EXERCISE PROMPT: Leave the pictures aside and copy all the data exactly.

DATA SECTION:
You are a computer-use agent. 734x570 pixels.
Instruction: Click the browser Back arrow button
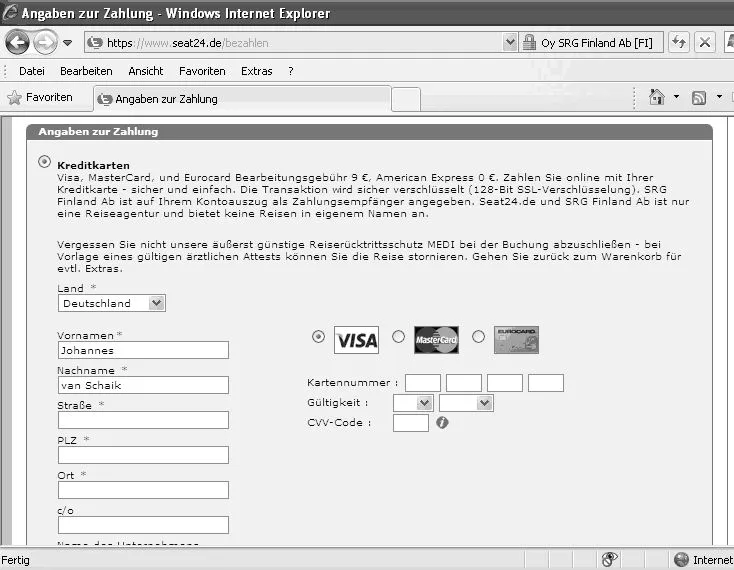click(x=17, y=43)
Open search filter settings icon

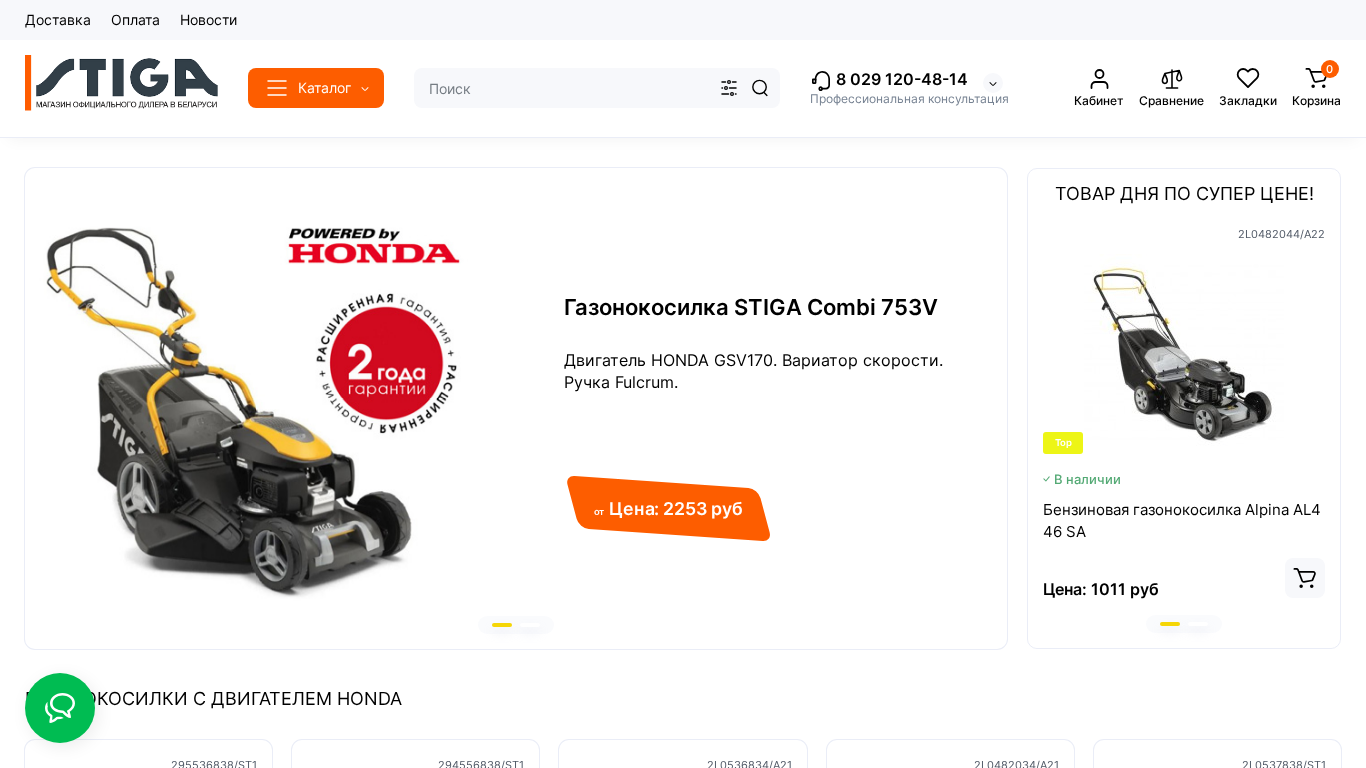(x=729, y=88)
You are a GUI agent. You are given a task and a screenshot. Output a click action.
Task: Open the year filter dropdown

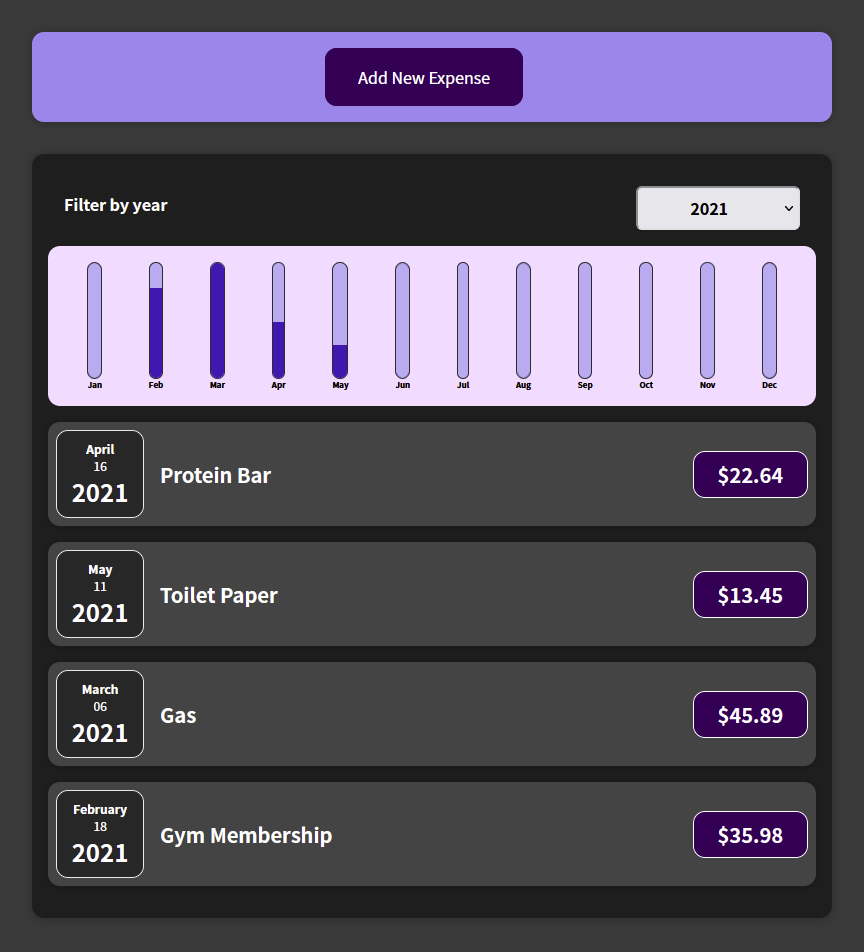(x=717, y=208)
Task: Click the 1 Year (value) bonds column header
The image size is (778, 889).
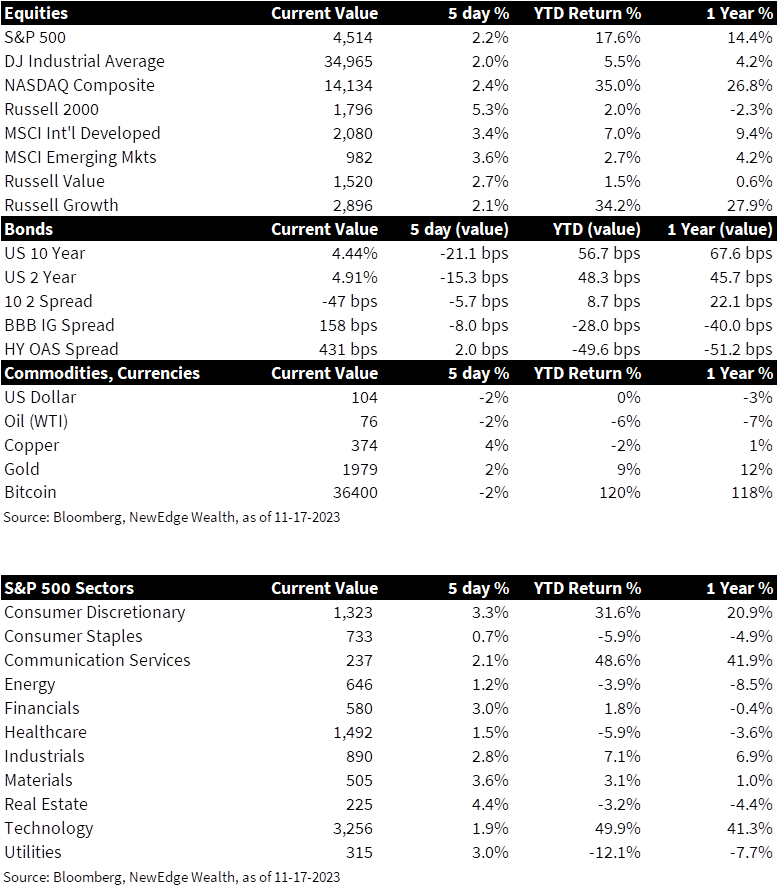Action: 720,229
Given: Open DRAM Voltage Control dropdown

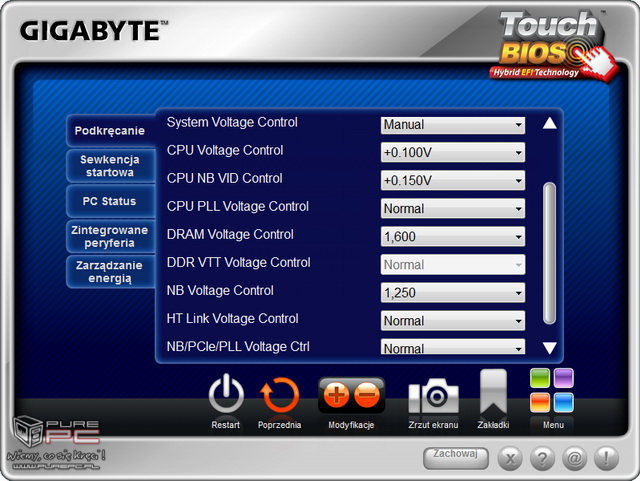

SOLUTION TO THE EXERCISE:
You are a computer-use agent. 734x570 pixels.
Instruction: Click the browser Back arrow button
click(x=17, y=43)
Open search filter settings icon

(x=729, y=88)
You are a GUI agent. You are given a task and a screenshot. Output a click action.
Task: Open the year filter dropdown

(x=717, y=208)
Task: Click the 1 Year (value) bonds column header
The image size is (778, 889).
Action: 720,229
Given: Open DRAM Voltage Control dropdown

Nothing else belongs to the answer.